In one sense, of course, this is a facetious argument: Cities offer dozens of advantages, all centering on concentrations of thought, creativity, and action. But the idea of a city is not cast in stone. It is not written anywhere that large cities must continue to exist. People made them, and people can unmake them. Why, then, should they be perpetuated?

Consider the forces that historically brought them into being. Cities offered protection - safety in numbers, defense behind walls, security from harsh environments. They offered economic advantages, allowing greater specialization in the work force through economies of scale and distribution. And they offered a place where humans, true to their essentially gregarious natures, could interact.

Consider, too, that in the Goetz case the city failed on all three counts. Goetz himself is apparently something of a loner - someone who, as his attorney said after the acquital, simply wanted to ``fade into the woodwork.'' Nor was the city a source of protection for him: After 1981, when he was first mugged on the streets, he began carrying a gun. And while the economic advantages of city life may have worked for Goetz himself in his career as an electrical engineer, they apparently failed to provide either substance or incentive to the four youths who asked him for $5 on the subway train that December day in 1984.

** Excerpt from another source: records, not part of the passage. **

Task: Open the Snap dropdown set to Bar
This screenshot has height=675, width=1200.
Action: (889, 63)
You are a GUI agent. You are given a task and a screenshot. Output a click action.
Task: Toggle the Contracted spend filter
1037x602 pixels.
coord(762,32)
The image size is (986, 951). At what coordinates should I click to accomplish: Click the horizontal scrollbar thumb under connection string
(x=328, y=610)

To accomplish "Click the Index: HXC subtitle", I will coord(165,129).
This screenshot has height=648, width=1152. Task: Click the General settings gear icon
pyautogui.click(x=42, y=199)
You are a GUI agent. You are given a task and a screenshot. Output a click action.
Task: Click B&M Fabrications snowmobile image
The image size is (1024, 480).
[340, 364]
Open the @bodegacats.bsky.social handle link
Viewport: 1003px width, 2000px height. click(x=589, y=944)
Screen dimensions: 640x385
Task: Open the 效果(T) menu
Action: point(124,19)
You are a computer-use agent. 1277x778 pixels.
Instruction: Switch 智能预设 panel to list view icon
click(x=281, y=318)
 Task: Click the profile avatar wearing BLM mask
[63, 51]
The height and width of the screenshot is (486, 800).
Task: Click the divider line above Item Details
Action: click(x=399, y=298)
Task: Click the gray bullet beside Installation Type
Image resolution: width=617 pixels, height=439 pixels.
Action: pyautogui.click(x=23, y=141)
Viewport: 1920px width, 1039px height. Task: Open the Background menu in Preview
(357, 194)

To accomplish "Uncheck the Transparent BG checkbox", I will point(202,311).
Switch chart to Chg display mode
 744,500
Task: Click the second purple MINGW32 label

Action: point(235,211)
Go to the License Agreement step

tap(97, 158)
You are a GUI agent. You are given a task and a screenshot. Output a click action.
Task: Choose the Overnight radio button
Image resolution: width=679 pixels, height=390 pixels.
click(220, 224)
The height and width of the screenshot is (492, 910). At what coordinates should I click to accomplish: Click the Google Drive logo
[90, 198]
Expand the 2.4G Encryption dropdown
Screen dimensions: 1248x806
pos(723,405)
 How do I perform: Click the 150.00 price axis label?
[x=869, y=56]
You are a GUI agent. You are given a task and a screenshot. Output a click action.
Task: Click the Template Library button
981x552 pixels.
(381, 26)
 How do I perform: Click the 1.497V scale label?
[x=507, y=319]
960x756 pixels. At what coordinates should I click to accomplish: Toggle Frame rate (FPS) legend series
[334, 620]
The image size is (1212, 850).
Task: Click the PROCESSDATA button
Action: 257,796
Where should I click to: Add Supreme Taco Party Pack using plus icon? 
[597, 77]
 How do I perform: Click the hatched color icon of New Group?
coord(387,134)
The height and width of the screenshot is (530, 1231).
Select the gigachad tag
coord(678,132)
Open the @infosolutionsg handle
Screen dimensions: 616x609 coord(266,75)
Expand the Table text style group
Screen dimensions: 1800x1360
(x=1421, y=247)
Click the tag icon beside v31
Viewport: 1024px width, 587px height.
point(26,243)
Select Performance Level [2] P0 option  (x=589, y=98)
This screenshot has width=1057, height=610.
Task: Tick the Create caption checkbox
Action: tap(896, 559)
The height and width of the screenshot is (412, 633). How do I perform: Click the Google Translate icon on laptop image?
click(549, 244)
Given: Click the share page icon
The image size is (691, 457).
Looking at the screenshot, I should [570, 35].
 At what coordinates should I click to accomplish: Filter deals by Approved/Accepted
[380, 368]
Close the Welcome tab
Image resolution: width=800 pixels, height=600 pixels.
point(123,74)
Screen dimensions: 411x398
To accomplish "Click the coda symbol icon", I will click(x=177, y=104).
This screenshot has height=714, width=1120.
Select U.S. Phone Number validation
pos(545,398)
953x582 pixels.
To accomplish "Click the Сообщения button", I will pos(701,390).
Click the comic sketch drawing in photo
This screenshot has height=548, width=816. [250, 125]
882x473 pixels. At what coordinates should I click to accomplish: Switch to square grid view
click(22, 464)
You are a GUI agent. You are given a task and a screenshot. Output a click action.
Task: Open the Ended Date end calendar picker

And consider the larger context in which America's cities exist:

The nation's standard of living is now in decline, with average weekly earnings (adjusted for inflation) substantially lower than in 1970.

The percentage of Americans living in poverty - now about 15 percent - continues to rise, and the gap between the richest and the poorest communities continues to widen.

Some 20 percent of the current work force (and up to 50 percent among minorities and the disadvantaged) is functionally illiterate - incapable of reading product labels or filling out job applications.

America is the world's leading debtor nation - surrendering what was, just over a decade ago, a trade surplus.

These points, true for the nation as a whole, are somehow exacerbated in large cities - where police can't cope with street crime, while ordinary citizens live with prison-strength grates on the windows and triple bolts on the doors. Six of the jurors in the Goetz case, in fact, had themselves been victims of crime. Perhaps the signal they sent down with their verdict is not surprising: that safety lies not in the collective fiber of human organization and law, but in the personal use of deadly force. That, after all, is the law of the frontier. And frontiers are not cities.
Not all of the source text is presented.